Textauszug -
----

Doch was ist schon eine lange Nase, wenn sich jeder dafür fürchtet, ihre Existenz auch nur wahrzunehmen? Der mit dem verlängerten Riechkolben ist nicht nur Feuerwehrhauptmann. Er kann sich auch wehren. Die Einwohner von Nelson haben C. D. oder auch Charlie Bales (Steve Martin) längst akzeptiert. Mehr, sie respektieren ihn nicht nur als einen der ihren, sondern bewundern sein Selbstbewusstsein, seine Einsatzbereitschaft und seinen Mut. C. D. ist ein Pfundskerl. Die, die das nicht begriffen haben, etwa zwei Golfer oder ein arroganter Schnösel in der Bar, merken sehr bald, dass die Nase C. D's kein Thema ist, über das man sich lustig machen kann. C. D. lässt in solchen Fällen die Fäuste spielen und (respektive oder) macht den Unwissenden selbst zum Gegenstand des Gespötts.

Als der mutige Feuerwehrmann einmal wieder eine Tür öffnen muss, die die schöne, blonde Astronomie-Studentin Roxanne Kowalski (Daryl Hannah) im Eva-Kostüm hinter sich zugeschlagen hat, freunden sich die beiden bei einem von Charly kurzfristig zubereiteten Abendessen nach Öffnen der Tür an. „Vielleicht möchten sie etwas Wein zu ihrer Nase“, rutscht es der Schönen heraus, die sich gleich korrigiert: „ Äh, zum Käse.“

C. D. mag Roxanne, ja, er verliebt sich in sie, traut sich aber nicht, ihr das zu sagen. Welche Frau will schon einen, dessen Nase länger ist als sein ... Na, ja. Jedenfalls hat C. D. noch ein anderes Problem. Seine Feuerwehrleute sind die letzten Heuler. Alles nette Typen, haben sie doch keine Ahnung von Löschen und allem anderen, was dazu gehört. Die Brüder fahren doch glatt mit ausgefahrener Leiter auf dem Auto rückwärts in die Garage und durchstossen das Dach. Und während C. D. einen Sittich auf seiner Nase Platz nehmen lässt, schwebt einer seiner Kollegen auf einem Wasserstrahl, statt sich im Feuerwehrdasein zu üben.

----

Vorliegendes Material -
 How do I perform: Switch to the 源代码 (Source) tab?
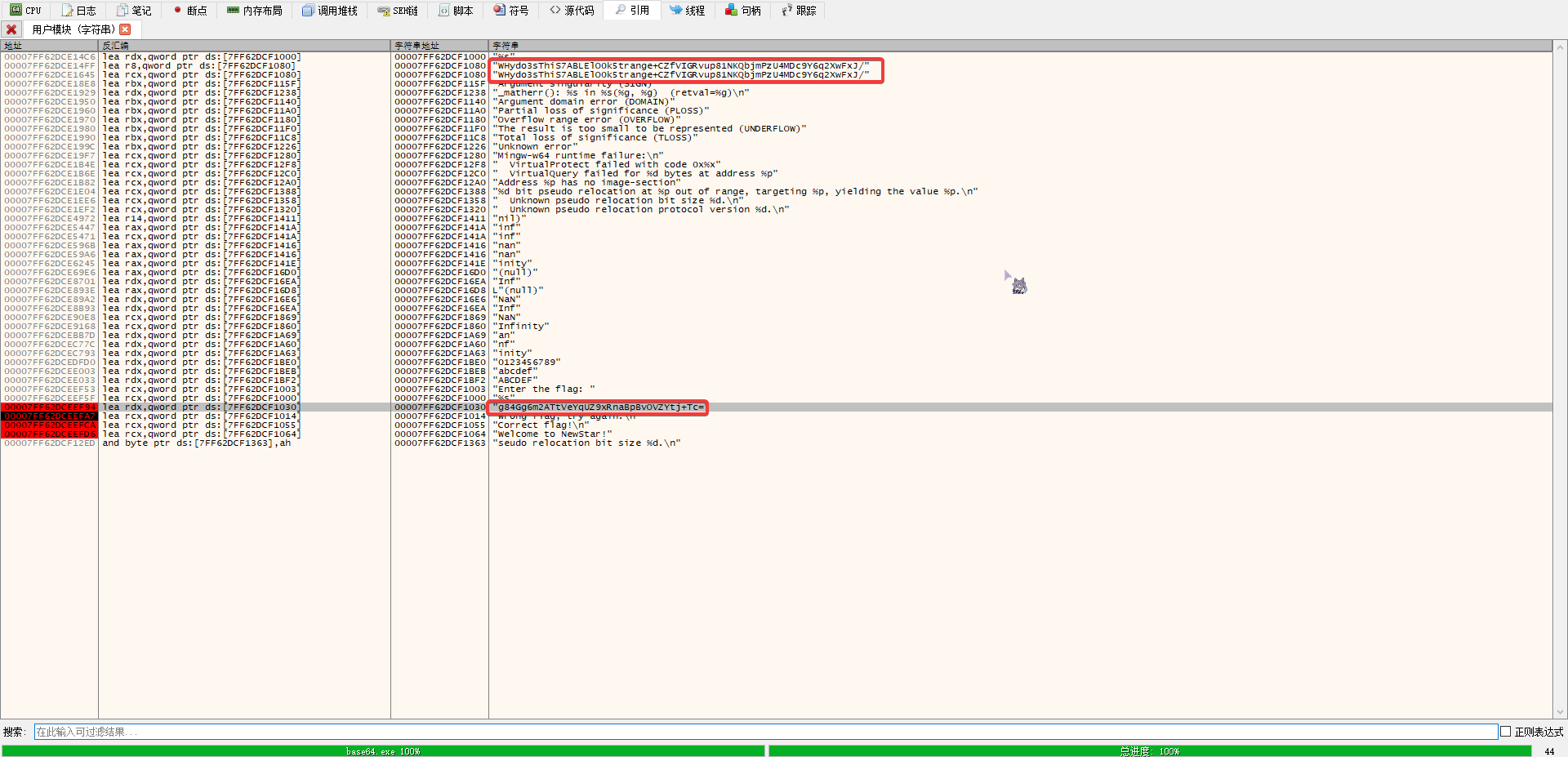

----

Zu erledigende Aufgaben -
A. Zähle alle Eigenschaften von C. D. auf, die die Einwohner von Nelson laut dem Textauszug bewundern.
B. Was studiert Roxanne Kowalski laut dem Textauszug?
C. Setze den Text über den Feuerwehrhauptmann C. D. Bales im Anschluss an seinen letzten Satz fort.
Das Material wird hierfür nicht benötigt.

Schriftliche Antworten -
A. Selbstbewusstsein, Einsatzbereitschaft, Mut

B. Sie studiert Astronomie.

C.
Ein Experte muss jedenfalls her, einer, der die unfähige Truppe ausbildet. Er heisst Chris (Rick Rossovich), sieht gut aus und scheint pflegeleicht. Das merken auch die netten Damen von Nelson, und Roxanne ist sehr angetan von dem Neuzugang, obwohl sie eigentlich nach Nelson gekommen ist, um bei klarem Himmel nach den Sternen Ausschau zu halten, nicht nach Männern. Chris sieht zwar gut aus, er traut sich aber nicht, die Schöne anzusprechen, im Gegenteil, je näher er ihr ist, desto schlechter wird ihm – und einmal flüchtet er gar durch das Fenster der Toilette in der örtlichen Bar. Roxanne bittet C. D., Chris ein wenig zu stupfen. Und da der Mann nicht gerade sehr redegewandt ist, rät ihm C. D., der Angebeteten einen Brief zu schreiben. Und wer wohl schreibt den Brief? Wer wohl steht des nachts unter dem Balkon der Prinzessin und raspelt nicht einfach Süssholz, sondern sagt genau das, was Frauen hören wollen? C. D. natürlich, der während der kurzzeitigen Abwesenheit Roxannes – die gerade einen neuen Stern oder so was entdeckt hat – im Namen von Chris nicht weniger als zwanzig Briefe an sie schreibt.

Nicht nur das. Um Chris das Reden „leichter“ zu machen, verpasst ihm C. D. eine Mütze mit Ohrenklappen, unter denen ein Ohrhörer versteckt ist, durch den Chris die verbalen Anweisungen C. D's während eines Rendezvous mit Roxanne empfängt. Dass das nolens volens in die Hose gehen muss, dürfte klar sein.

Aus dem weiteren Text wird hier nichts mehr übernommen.